250,000 Mobile TV customers in Italy

Arguably the first hard evidence that there appears to be some demand for mobile TV in Italy. 250,000 subs in October, and 3 Italia reckon it will double by year-end.

Link: Agenzia Giornalistica Italia - News In English.

October 23, 2006

Where have these guys been?

I find myself increasingly irritated by the Grauniad’s propensity to accord substantial amounts of coverage to technology innovations which are anything but. The latest one causing me to sharpen my quill was in today’s financial pages, which announced BT’s decision to offer “an online ‘vault’ for digital valuables.”

“Analysts” apparently told the Grauniad’s scribe that “the new service signalled a further development in the digital age, whereby consumers store more and more of their virtual valuables online, and less and less on their PC.”

Of course, it does nothing of the sort. What it means is that BT – rather belatedly - is entering an already well-established market for online storage. There are already thousands of such secure online back-up solutions available to consumers (try Googling 'online backup'), and they began to take off at the same time as broadband did.

I’ve been using one myself for several years now, and, yes, just like the BT one, it carries out my backups automatically using a (gosh!) “back-up manager.”

If there is anything new in this story, it is that BT appears to have substantially undercut everyone else in this market, by offering 20GBytes for just under a fiver a month.

- Extracted information
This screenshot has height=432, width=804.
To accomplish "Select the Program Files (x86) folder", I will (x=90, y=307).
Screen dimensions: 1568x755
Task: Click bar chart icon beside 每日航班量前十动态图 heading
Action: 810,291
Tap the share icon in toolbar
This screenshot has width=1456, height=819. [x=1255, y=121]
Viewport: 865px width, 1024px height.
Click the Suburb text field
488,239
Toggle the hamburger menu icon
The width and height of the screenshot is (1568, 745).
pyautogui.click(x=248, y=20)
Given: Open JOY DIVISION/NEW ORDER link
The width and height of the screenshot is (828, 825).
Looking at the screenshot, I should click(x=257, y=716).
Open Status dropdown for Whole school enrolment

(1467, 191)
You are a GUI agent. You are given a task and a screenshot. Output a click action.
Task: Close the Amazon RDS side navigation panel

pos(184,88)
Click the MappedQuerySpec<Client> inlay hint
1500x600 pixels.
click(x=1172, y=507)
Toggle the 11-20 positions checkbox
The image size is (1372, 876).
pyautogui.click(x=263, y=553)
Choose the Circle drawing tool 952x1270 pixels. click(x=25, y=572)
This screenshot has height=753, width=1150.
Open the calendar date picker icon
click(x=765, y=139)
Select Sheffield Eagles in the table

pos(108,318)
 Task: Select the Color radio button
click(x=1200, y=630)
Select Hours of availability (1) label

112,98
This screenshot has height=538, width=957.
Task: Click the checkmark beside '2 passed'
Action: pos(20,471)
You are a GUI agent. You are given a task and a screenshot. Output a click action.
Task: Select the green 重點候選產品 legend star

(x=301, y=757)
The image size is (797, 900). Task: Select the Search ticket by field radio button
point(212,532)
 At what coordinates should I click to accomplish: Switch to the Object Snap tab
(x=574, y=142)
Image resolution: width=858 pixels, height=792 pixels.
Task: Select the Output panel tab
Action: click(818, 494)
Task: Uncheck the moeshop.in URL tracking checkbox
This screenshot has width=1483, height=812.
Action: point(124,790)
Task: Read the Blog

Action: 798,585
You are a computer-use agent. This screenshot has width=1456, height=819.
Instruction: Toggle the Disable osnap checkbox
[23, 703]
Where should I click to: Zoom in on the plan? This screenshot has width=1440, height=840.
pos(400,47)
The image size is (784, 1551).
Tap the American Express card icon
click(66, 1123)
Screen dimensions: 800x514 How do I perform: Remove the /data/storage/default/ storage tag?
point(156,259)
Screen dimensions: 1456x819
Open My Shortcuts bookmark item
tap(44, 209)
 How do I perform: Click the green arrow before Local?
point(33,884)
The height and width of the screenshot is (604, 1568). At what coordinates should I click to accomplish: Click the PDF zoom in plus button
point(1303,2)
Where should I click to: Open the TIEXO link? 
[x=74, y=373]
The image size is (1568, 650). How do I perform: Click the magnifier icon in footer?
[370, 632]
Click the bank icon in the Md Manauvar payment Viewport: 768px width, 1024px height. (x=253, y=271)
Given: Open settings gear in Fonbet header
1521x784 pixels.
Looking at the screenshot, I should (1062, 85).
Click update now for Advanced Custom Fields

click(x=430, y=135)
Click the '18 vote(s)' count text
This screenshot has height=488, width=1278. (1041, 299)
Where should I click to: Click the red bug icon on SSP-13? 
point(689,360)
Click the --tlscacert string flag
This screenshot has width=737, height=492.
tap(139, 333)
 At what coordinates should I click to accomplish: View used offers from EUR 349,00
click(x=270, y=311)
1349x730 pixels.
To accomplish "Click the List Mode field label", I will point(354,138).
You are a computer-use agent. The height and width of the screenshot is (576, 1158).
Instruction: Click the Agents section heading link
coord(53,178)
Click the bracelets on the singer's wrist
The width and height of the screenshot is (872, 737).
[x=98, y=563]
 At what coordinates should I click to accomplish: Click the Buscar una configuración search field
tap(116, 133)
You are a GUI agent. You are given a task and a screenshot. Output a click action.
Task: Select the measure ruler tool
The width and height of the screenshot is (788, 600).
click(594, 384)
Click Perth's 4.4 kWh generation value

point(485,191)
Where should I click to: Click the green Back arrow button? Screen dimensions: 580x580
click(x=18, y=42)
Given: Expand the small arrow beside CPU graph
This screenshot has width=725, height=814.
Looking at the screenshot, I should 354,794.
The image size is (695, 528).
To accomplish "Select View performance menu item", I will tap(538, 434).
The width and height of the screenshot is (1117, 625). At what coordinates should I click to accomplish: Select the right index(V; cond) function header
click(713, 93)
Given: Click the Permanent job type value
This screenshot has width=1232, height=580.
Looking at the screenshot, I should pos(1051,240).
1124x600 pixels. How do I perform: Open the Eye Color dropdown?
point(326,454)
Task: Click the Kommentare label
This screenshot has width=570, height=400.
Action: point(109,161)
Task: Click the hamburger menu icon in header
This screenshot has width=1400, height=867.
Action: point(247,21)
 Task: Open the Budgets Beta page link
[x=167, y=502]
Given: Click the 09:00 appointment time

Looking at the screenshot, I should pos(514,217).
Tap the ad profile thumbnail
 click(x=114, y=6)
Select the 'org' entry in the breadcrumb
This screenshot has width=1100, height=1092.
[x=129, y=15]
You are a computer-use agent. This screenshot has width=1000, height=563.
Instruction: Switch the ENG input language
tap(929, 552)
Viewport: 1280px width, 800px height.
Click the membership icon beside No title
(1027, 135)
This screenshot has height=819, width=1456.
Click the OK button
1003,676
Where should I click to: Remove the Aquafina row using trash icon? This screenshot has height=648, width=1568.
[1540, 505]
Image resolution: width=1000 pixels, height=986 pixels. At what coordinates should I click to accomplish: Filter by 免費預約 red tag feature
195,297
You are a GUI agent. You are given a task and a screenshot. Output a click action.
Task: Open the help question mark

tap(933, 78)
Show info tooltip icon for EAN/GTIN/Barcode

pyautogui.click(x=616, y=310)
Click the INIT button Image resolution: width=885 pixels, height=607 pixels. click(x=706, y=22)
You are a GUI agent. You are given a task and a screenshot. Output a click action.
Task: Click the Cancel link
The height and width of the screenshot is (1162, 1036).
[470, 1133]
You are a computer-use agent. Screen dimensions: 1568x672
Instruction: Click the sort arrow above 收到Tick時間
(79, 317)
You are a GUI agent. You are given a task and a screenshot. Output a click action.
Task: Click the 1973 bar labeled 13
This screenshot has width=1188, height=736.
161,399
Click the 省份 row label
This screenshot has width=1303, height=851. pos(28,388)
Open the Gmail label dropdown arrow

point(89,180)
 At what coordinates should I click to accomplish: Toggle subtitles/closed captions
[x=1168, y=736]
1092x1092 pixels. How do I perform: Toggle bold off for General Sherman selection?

- Aim
Condense the paragraph beginning "Of course, it does nothing of the sort" from the blog post above into two sentences, keeping its main facts.

- Task solution
BT's service marks no new development; it is a belated entry into the already well-established online storage market. Thousands of secure online back-up solutions are already available to consumers, and they began to take off alongside broadband.